Wednesday, May 22, 2019

Nerd-rock nirvana

Who, back in 1994, would have thought that 25 years later we'd be hailing Weezer's self-titled debut aka The Blue Album as a classic? Not me, for sure - but here we are in 2019, and I've got to admit that it deserves the acclaim.

Neatly describing the record as "perfect Beach Boys harmonies and finely crafted bubblegum hooks [pumped] through megawatt amps and crunchy distortion pedals", Rolling Stone chose to mark the anniversary by publishing a list of ten things you didn't know about it (if you weren't a total fanboy, that is). These included: Brian Bell doesn't actually play a note on the album despite being credited as the rhythm guitarist; that awful cover was inspired by a Beach Boys compilation; 'Buddy Holly' was initially called 'Ginger Rogers' and only just scraped onto the album after much persistence from producer Ric Ocasek; 'Undone (The Sweater Song)' was an attempt to sound like The Velvet Underground but ended up being a rip-off of Metallica's 'Welcome Home (Sanitarium)'; and, perhaps most bizarrely, Rivers Cuomo's vision for the follow-up album was a sci-fi rock opera called Songs From The Black Hole.

For their part, Consequence Of Sound canvassed the thoughts of a range of artists for whom Weezer was life-changing, including members of Real Estate, Wavves, Saves The Day and Tokyo Police Club. Their comments make a mockery of Michael Hann's suggestion that "Weezer never really influenced anyone"; on the contrary, they were the catalyst for emo and (together with Green Day) for late-90s/early-00s pop-punk - whether Cuomo liked it or not.

That odd claim aside, Hann's article (for the Quietus) is an excellent read. He argues (rightly, I think) that the album is more squarely in the lineage of Cheap Trick than grunge and that its appeal lies at least partly in the comprehensibility of its pop culture references and the fact that Cuomo's angst is relatable rather than extreme.
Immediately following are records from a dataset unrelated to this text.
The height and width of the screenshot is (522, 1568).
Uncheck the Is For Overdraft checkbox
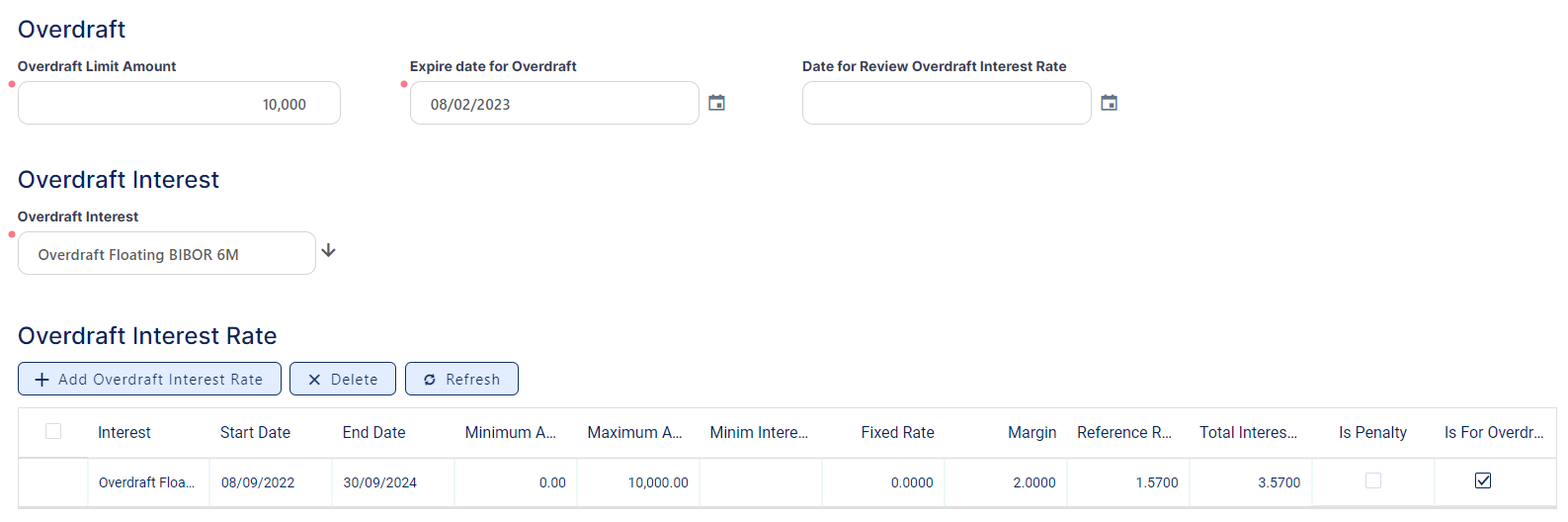[1483, 480]
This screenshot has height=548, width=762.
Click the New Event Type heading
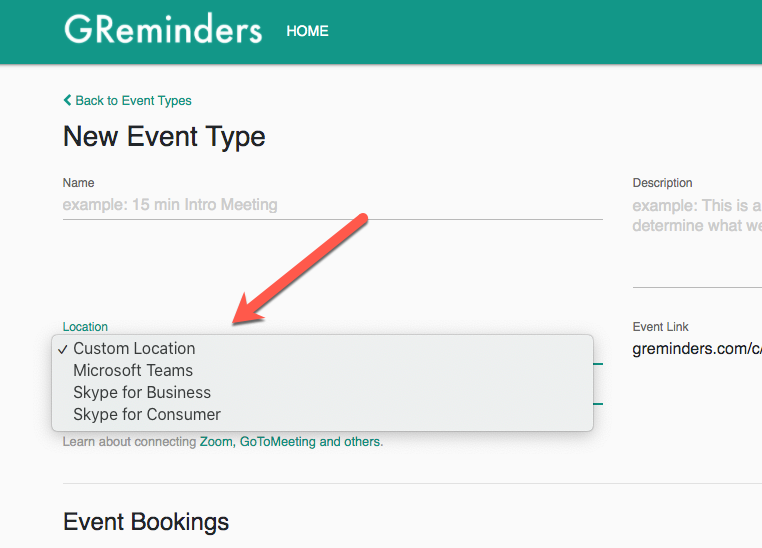(164, 137)
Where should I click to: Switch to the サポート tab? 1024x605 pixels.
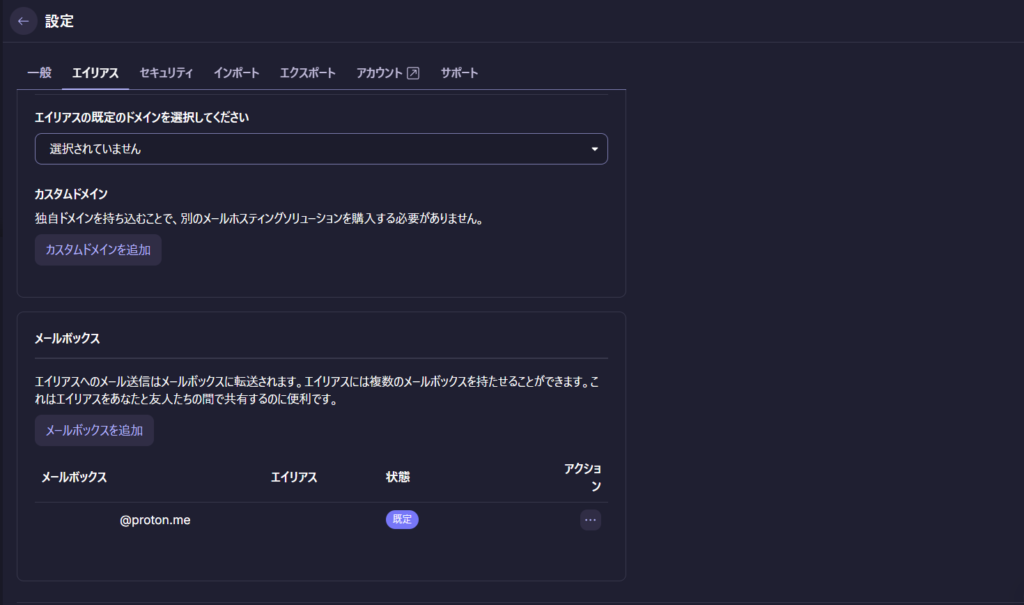459,73
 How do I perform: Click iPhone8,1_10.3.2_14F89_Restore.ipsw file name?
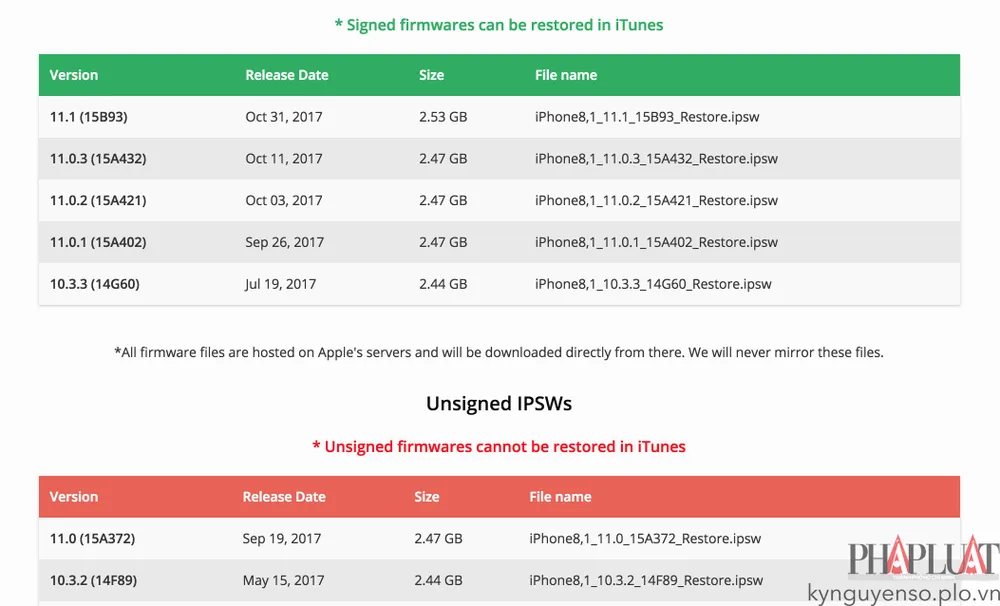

Hann goes further, though, in asking what went wrong - how did Weezer become "the most crushingly disappointing rock band of their generation"? It's with some justification that he points the finger at Cuomo - at his apparent disinterest in making music (it's merely something he seems to do "out of weary duty") and his troubling attitudes towards women. In truth, Hann notes, those attitudes were already evident in 'No One Else' and were writ larger on Pinkerton, the rough, noisy and (in my view) equally fantastic follow-up that played In Utero to Weezer's Nevermind. But he's right to conclude with some certainty that there will never be another brilliant Weezer LP, and it's fair to say that no other album of theirs will be the subject of articles commemorating its release a quarter of a century later.